**WHAT YOU NEED TO DO**
From the line below that contains "Task: Focus the product key text box" to the line that contains "Open the Roadmap menu item", repeat every line exactly, both ends included, and nothing else.

======== EXERCISE DATA ========

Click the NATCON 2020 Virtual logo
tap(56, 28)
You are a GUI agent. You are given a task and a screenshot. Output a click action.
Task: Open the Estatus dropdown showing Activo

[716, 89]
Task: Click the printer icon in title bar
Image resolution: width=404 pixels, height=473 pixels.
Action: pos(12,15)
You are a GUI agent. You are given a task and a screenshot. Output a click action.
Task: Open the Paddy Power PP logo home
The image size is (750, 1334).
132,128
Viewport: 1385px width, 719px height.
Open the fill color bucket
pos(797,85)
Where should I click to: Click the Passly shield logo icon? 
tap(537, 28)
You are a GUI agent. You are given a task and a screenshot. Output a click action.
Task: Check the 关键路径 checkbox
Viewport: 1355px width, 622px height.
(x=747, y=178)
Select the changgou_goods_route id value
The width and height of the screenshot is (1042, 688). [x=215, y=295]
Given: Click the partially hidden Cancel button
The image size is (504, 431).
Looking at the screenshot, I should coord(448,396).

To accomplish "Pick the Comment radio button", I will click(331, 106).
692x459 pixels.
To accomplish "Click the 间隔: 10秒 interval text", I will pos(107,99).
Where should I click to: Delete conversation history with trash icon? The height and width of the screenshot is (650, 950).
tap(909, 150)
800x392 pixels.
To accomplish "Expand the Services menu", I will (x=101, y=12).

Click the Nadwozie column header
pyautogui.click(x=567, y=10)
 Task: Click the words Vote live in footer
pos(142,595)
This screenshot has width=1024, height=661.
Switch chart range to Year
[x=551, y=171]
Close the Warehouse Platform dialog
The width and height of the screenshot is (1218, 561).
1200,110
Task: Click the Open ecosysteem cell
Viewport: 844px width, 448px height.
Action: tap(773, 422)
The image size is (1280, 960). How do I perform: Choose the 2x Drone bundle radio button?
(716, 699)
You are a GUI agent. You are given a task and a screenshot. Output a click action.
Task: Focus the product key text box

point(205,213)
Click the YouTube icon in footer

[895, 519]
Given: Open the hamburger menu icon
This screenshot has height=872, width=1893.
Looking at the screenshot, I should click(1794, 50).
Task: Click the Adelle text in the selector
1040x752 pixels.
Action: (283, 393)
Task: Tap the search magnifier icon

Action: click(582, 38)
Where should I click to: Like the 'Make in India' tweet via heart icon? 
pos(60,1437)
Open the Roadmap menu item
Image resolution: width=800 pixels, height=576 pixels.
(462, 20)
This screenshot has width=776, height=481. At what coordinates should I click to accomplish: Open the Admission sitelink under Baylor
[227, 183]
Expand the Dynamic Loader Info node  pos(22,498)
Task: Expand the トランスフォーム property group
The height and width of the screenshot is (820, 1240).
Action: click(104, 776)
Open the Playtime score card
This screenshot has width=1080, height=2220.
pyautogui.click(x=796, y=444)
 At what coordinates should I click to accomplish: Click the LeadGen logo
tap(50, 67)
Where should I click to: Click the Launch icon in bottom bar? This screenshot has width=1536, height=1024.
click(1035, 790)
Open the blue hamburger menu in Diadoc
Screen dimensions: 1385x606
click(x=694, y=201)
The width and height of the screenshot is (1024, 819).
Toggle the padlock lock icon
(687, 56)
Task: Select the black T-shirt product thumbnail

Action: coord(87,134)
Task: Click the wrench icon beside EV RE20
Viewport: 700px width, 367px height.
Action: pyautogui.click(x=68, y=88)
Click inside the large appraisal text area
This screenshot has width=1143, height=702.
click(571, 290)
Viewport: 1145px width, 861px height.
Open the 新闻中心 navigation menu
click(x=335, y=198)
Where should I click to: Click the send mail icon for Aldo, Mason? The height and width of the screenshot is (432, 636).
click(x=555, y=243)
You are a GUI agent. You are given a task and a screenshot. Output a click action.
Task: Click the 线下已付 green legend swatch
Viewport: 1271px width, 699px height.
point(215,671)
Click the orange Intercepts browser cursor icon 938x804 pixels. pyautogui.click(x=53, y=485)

========

**RESPONSE BELOW**
Task: Focus the product key text box

point(205,213)
Click the YouTube icon in footer

[895, 519]
Given: Open the hamburger menu icon
This screenshot has height=872, width=1893.
Looking at the screenshot, I should click(1794, 50).
Task: Click the Adelle text in the selector
1040x752 pixels.
Action: (283, 393)
Task: Tap the search magnifier icon

Action: click(582, 38)
Where should I click to: Like the 'Make in India' tweet via heart icon? 
pos(60,1437)
Open the Roadmap menu item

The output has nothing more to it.